Dennis Cunningham represented the Black Panthers, Attica prison inmates, environmentalists, and gay men attacked in San Francisco’s “Castro Sweep.” Later in his life, Dennis moved to California to be closer to his family.
“Dennis was loved by his family and friends. He was a wonderful, generous, loving person. In his life's work he taught by example future generations of movement lawyers to not allow the law to define their clients, but with them to tell their stories, to fight to correct the narrative, to push the boundaries, to speak truth to power, and where possible to seek some measure of justice. He will be missed.” Pat Handlin, WPLC Board Member
In 1969, Fred Hampton and Mark Clark, leaders of the Black Panther Party, were shot during a pre-dawn raid in a Chicago apartment. Hours after the police shooting, Dennis Cunningham called Gerald B. Lefcourt who advised that he immediately enlist a forensic expert to inspect the apartments This was the first step to establishing evidence that helped prove the raid was the result of a government conspiracy under the FBI’s clandestine COINTELPRO Program, to destroy the Black Panther Party and in particular to target Fred Hampton, the rising young leader of the Chicago Panthers. The team of lawyers, including WPLC’s Jeffrey Haas, Flint Taylor, and Dennis Cunningham, sued authorities and 13 years later in 1982, after an 18-month trial, the suit was settled and $1.85 million was awarded to the survivors and families of the two victims.
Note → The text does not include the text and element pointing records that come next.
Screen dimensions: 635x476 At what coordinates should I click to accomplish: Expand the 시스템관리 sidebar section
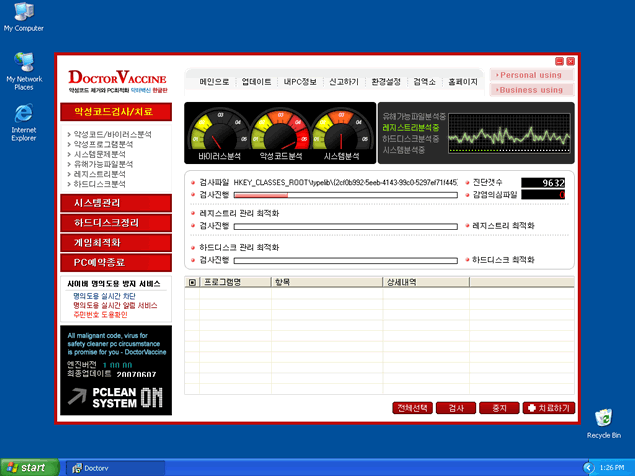[115, 203]
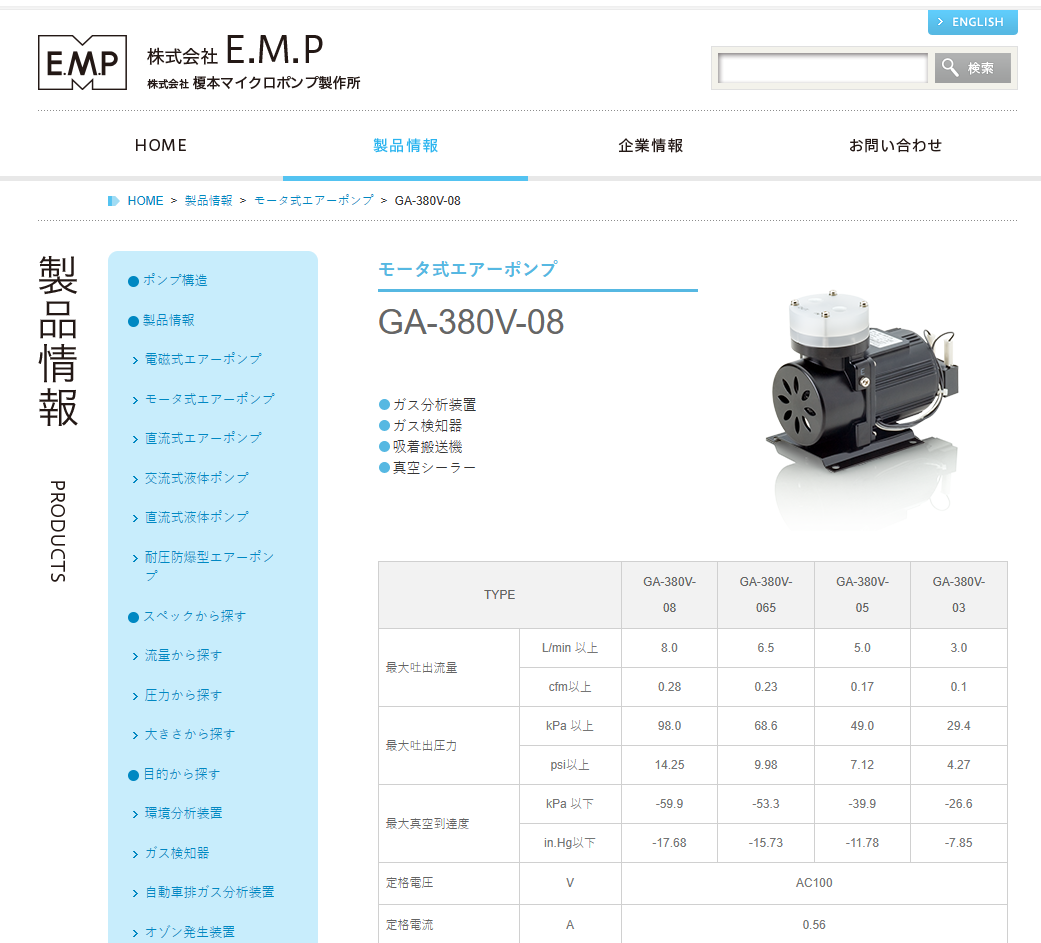This screenshot has height=943, width=1041.
Task: Click the magnifying glass search icon
Action: click(x=949, y=67)
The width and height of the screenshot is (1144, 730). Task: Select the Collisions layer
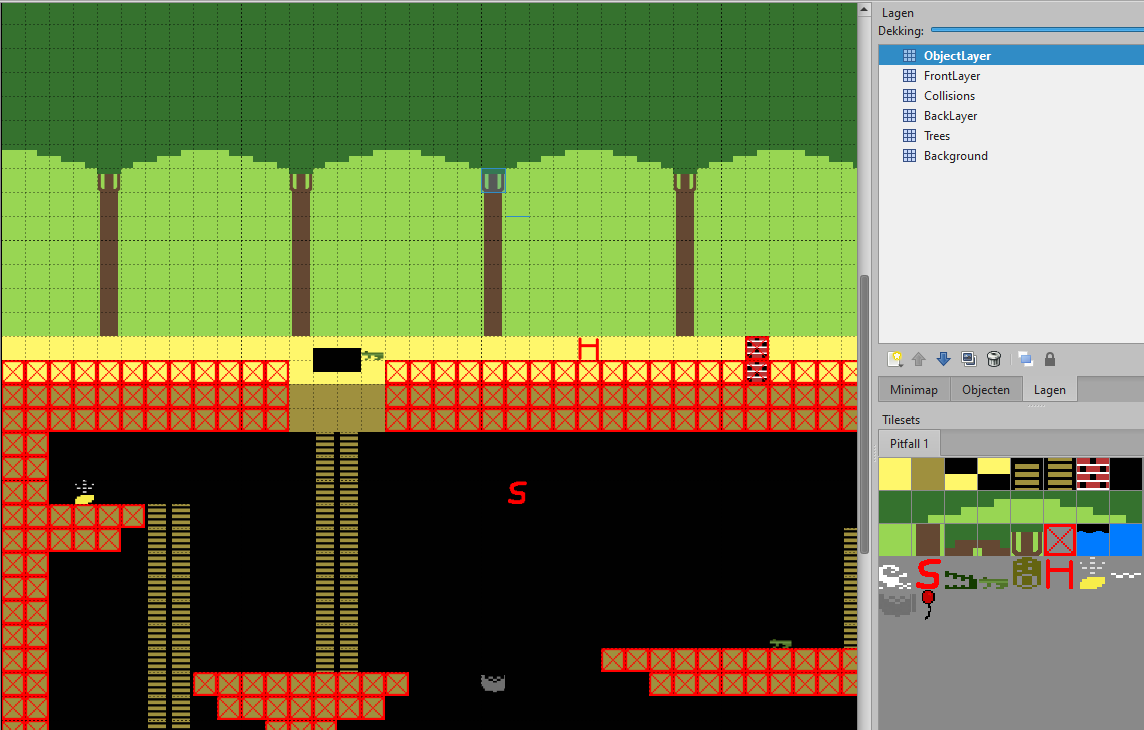[x=949, y=96]
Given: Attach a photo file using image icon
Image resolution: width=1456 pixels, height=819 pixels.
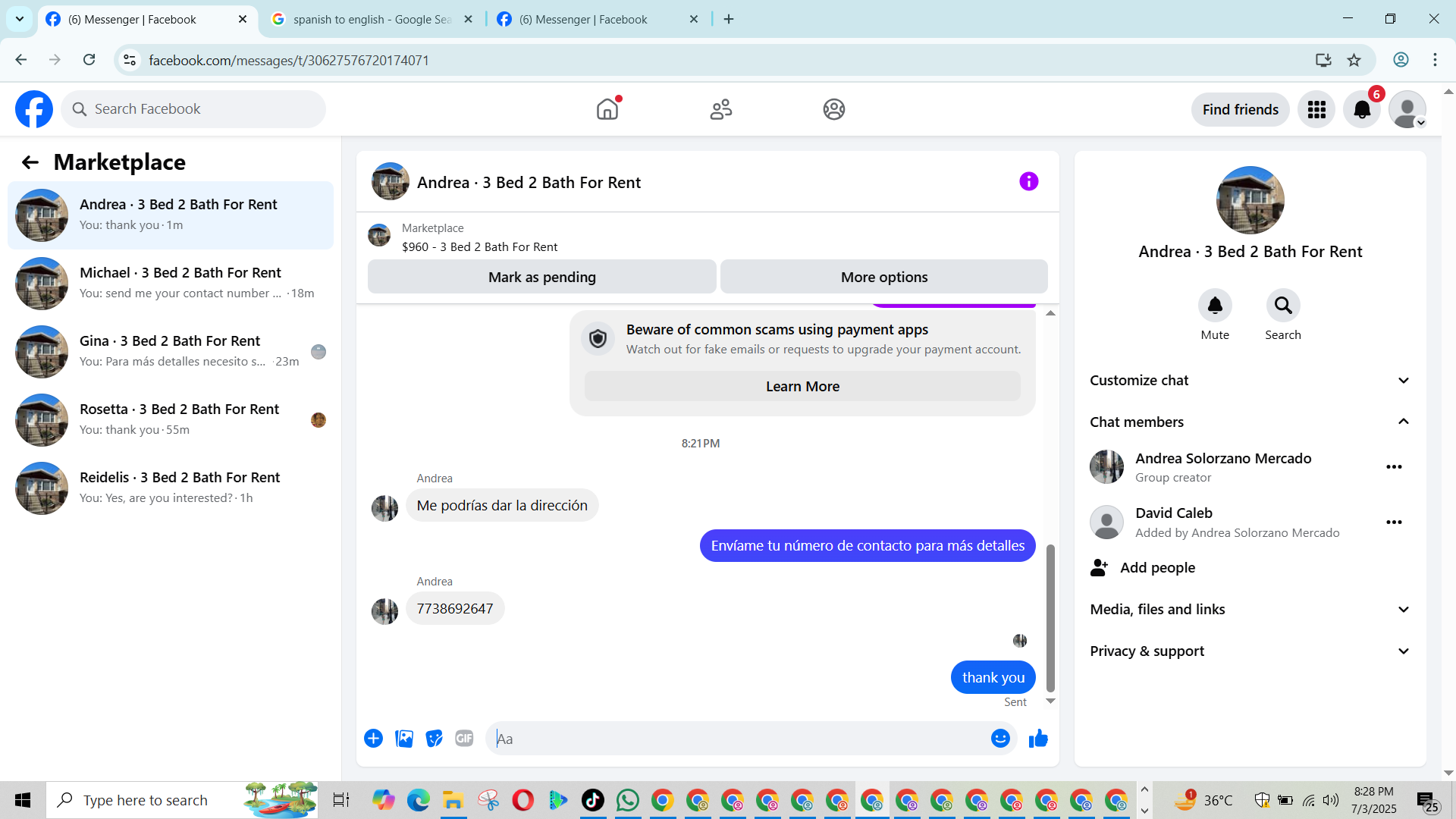Looking at the screenshot, I should tap(404, 739).
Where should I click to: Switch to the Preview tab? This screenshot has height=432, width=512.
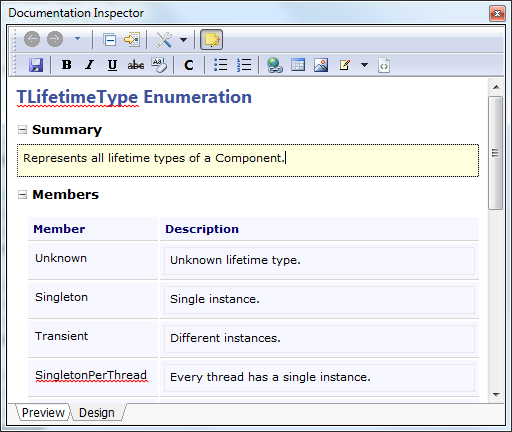(43, 413)

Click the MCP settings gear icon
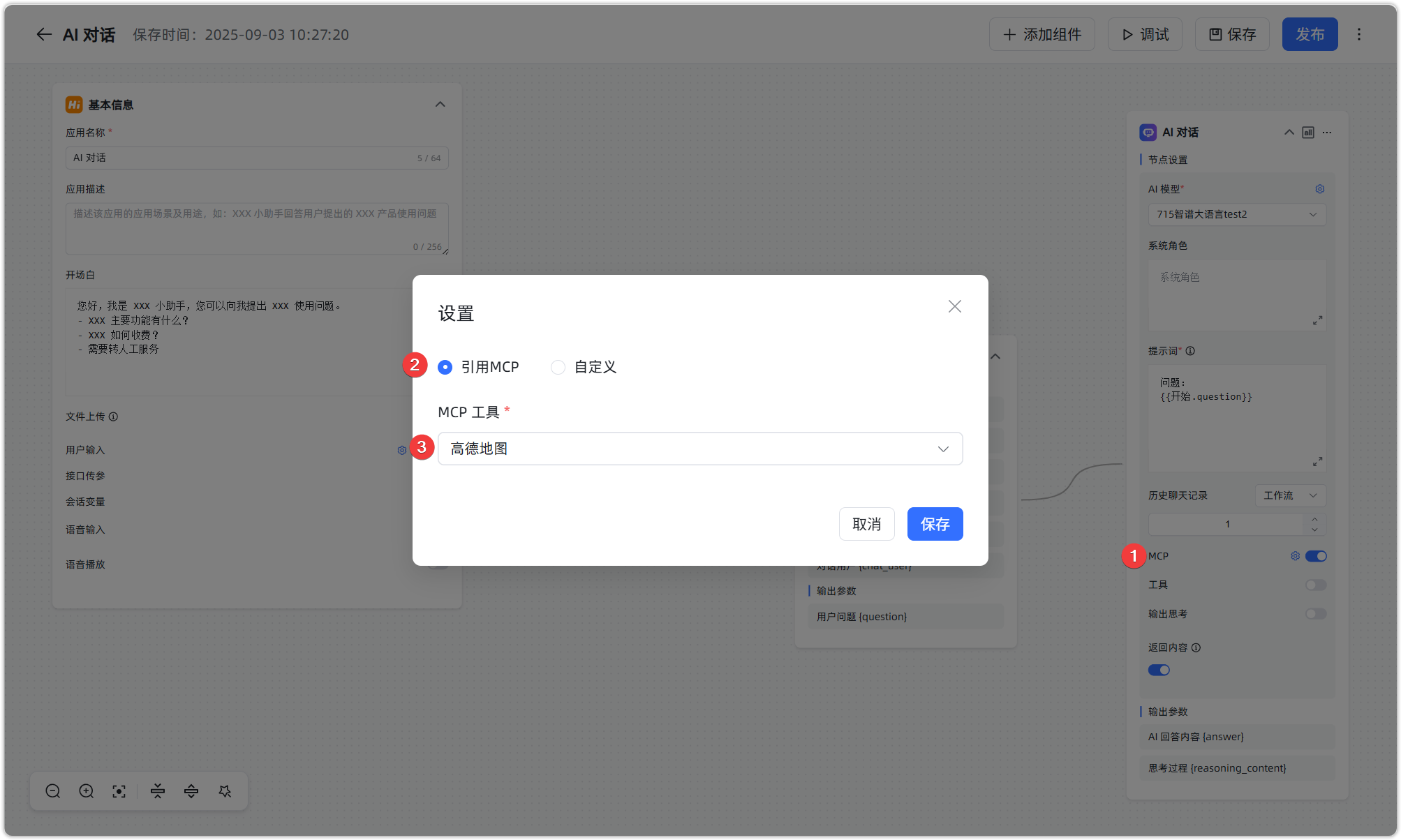tap(1295, 556)
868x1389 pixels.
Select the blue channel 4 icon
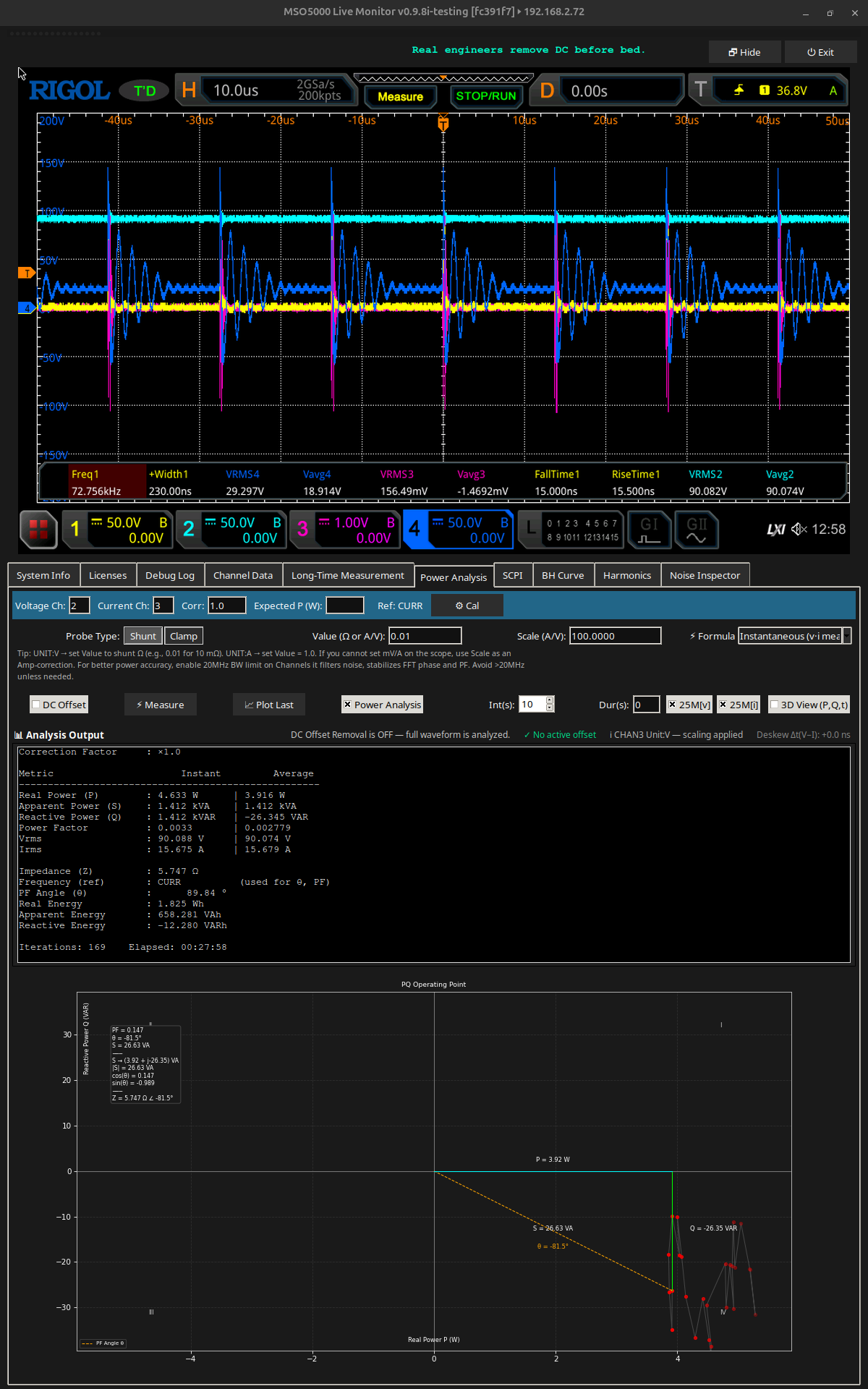tap(415, 530)
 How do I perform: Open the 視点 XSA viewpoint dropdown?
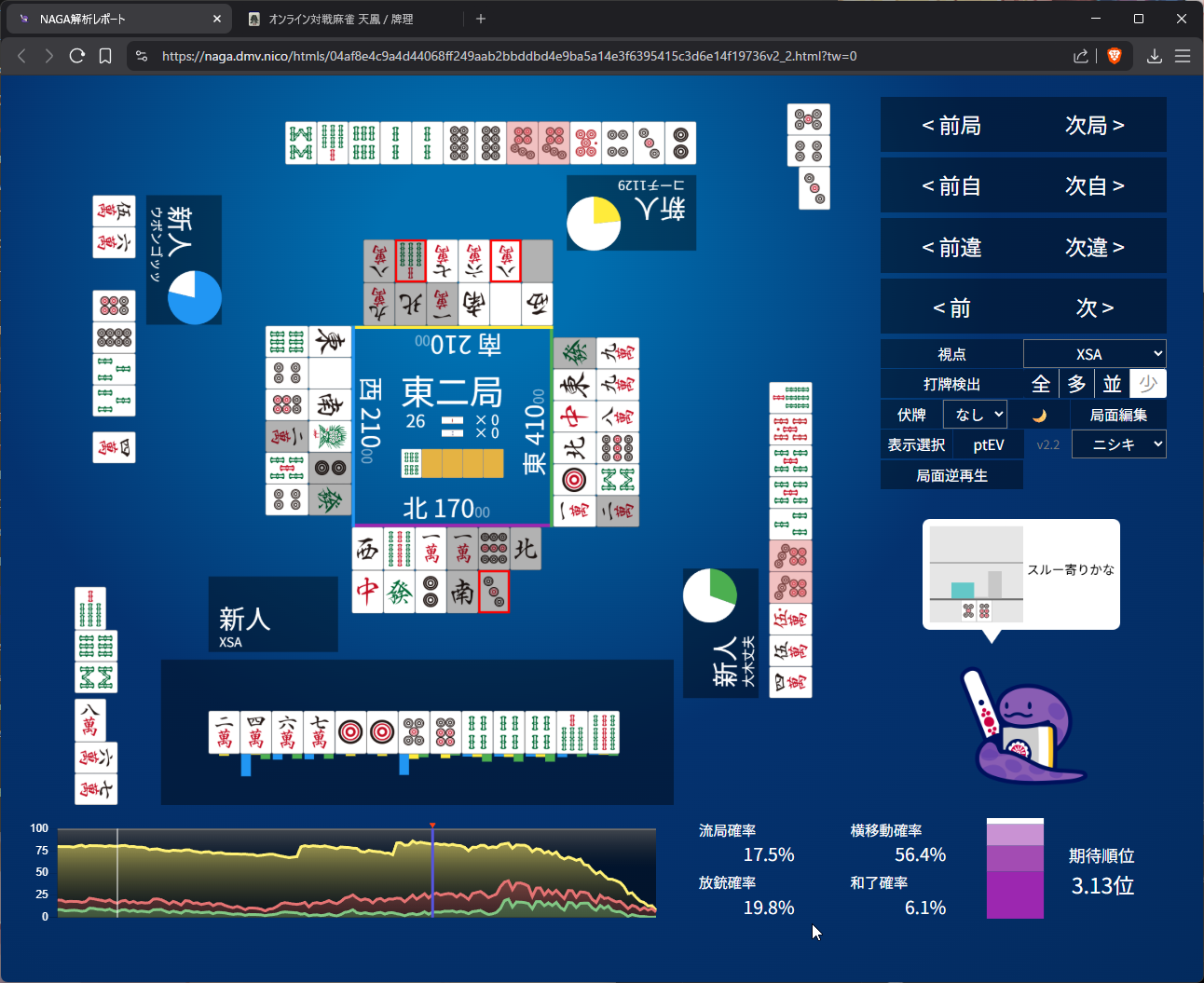[x=1094, y=354]
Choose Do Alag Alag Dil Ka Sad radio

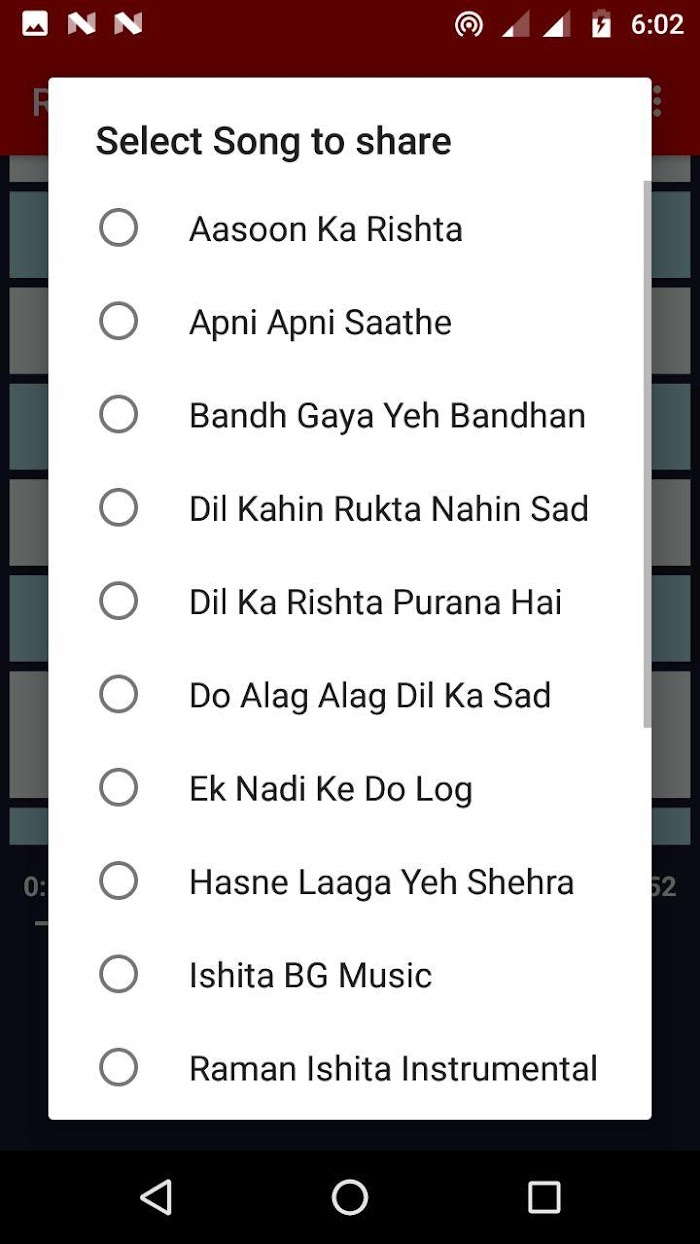click(x=118, y=694)
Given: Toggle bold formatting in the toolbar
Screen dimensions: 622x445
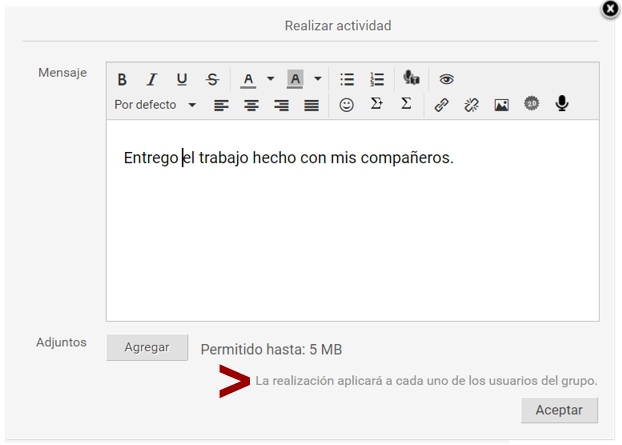Looking at the screenshot, I should pyautogui.click(x=122, y=80).
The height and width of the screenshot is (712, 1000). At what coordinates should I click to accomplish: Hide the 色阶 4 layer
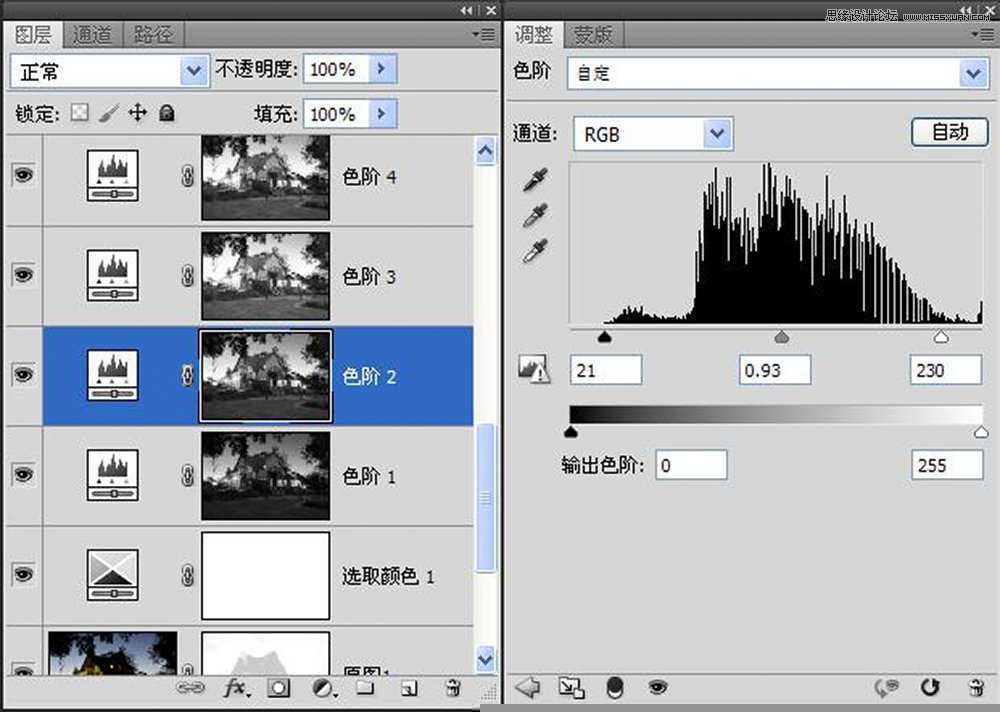click(x=22, y=175)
“In court and in his writing Dennis was brilliant, imaginative, often histrionic, and a passionate defender of many Movement leaders and causes, a visionary and close friend for 54 years.” Jeffrey Haas, WPLC Emeritus Board Member
In 1974, a team of lawyers, including Dennis Cunningham successfully sued the government in a civil suit stemming from the 1971 prison riot at the Attica Correctional Facility in which 62 inmates were indicted and 8 convicted. In 2001 the suit was settled and the Attica Brothers Legal Defense Fund was awarded $12 million, including legal fees.
On October 6, 1989, SFPD cleared the streets in the Castro District of San Francisco in retaliation for a protest against federal inaction on the AIDS epidemic. Lawsuits followed, protesters were brutalized by police, and in 1992 plaintiffs agreed to a 225k settlement.
"Dennis worked on police accountability long before it became a popular cause. His intelligence, experience, and tenacity made him a formidable advocate, and he never turned down a fight. And through everything, he kept his sense of humor and warm personality. At a time when 'straight ally' was not even a term, Dennis was a straight ally." Brian Bringardner, Lead plaintiff in Castro Sweep case
In 1990, Darryl Cherney and Judi Bari, on their way to a demonstration against the logging of ancient redwood trees when a pipe bomb exploded in their car. While Cherney, Bari, and their supporters claimed the timber industry or the government planted the bomb, authorities said the bomb had accidentally detonated while they were transporting it to use for “eco-terrorism.” In 2002, Dennis Cunningham persuaded a jury in California to award $4.4 million to the two Earth First environmentalists. A federal jury determined in a civil trial that the F.B.I. and Oakland police had defamed Cherney and Bari. The story including the legal case, wherein you can see Dennis in action in court, was made into a film by Dennis Cunningham’s daughter, Bernadine Mellis, in the 2005 documentary “The Forest for the Trees.”
He later represented groups opposed to apartheid and those protesting dictatorships in Central America. Dennis Cunningham, presente.
“It was all about Dennis’s commitment, which is what you want in a lawyer who’s trying to do the right thing…Dennis led that fight for years.” Gerald B. Lefcourt
In memory of Dennis, his family has organized a donation pool via the National Lawyers Guild to the Water Protector Legal Collective: www.nlg.org/donate/waterprotectorlegal/
WPLC mourns the loss of civil rights attorney, Dennis Cunningham. Our condolences and prayers go out to his loved ones. We are honored to further the work done, and in some cases started, by movement lawyers like Dennis Cunningham. Power to the People!